Skeletal muscle consists of myofibers (the contractile part of the muscle), connective tissue or extracellular matrix (ECM), and the blood capillaries and nerves supplying the muscle [31]. ECM forms up to 10% of the skeletal muscle weight [32] and it plays a principal role in force transmission, maintenance, and repair of muscle fibers following injury [33]. Skeletal muscle has a high regeneration capability, but this can be compromised by excessive deposition of ECM, which results in muscle fibrosis [33]. The excessive deposition of fibrous tissue impairs muscle function, and affects muscle fiber regeneration after injury, as well as muscle susceptibility to re-injury [18]. Here, we found that muscle fibrosis, measured in terms of Masson-trichrome staining, was significantly increased in MA, but not in TA or SOL. This result indicates that the functional decline of MA might be more severe than that of lower limb muscles in mice treated with PG-LPS.

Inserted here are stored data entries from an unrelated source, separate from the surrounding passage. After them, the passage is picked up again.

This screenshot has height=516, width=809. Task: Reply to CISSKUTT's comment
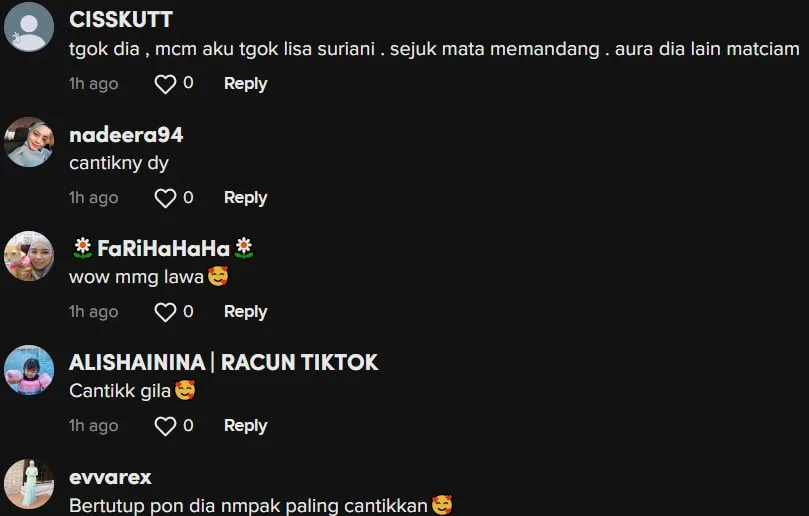(x=245, y=84)
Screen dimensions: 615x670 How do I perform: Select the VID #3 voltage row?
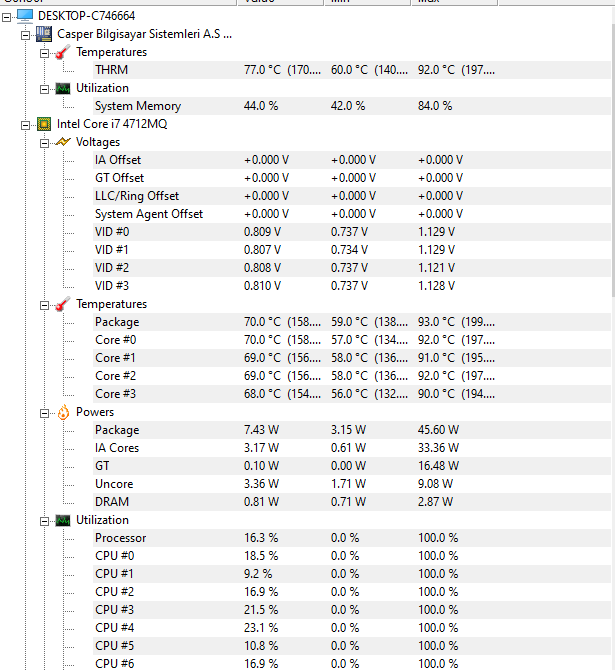point(111,286)
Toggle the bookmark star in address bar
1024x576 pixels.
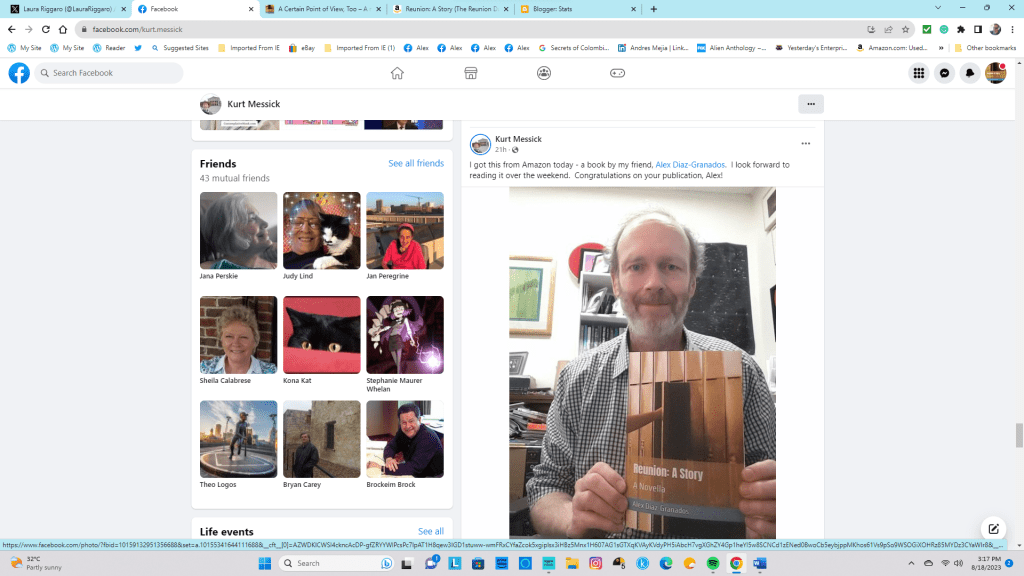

Autophagy is critical for maintaining skeletal muscle mass in both young and aged mice, and insufficient autophagy can lead to an accumulation of dysfunctional mitochondria, which promotes skeletal muscle remodeling and impairs muscle function [34]. Here, we found that expression of LC3-II protein, an autophagosome marker, was significantly decreased, while the Akt-mTOR pathway, a negative regulator of autophagy, was significantly activated in the MA of PG-LPS-treated mice [27].

This study, to our knowledge, is the first to demonstrate a relationship between a periodontics-associated pathogen and sarcopenia, in addition to uncovering the underlying mechanisms. Notably, we found that MA, a major swallowing-related muscle, appears to be more susceptible than TA or SOL muscles to the adverse effects of PG-LPS. This is important, because it has been reported that the consequences of dysphagia in hospitalized patients with cardiovascular disease, pneumonia and stroke may include increased length of hospital stay and a worse prognosis [35,36,37]. Thus, improvement of oral health education and services for the hospitalized elderly might decrease the incidence of periodontitis and it might concomitantly improve morbidity, mortality, and quality of life.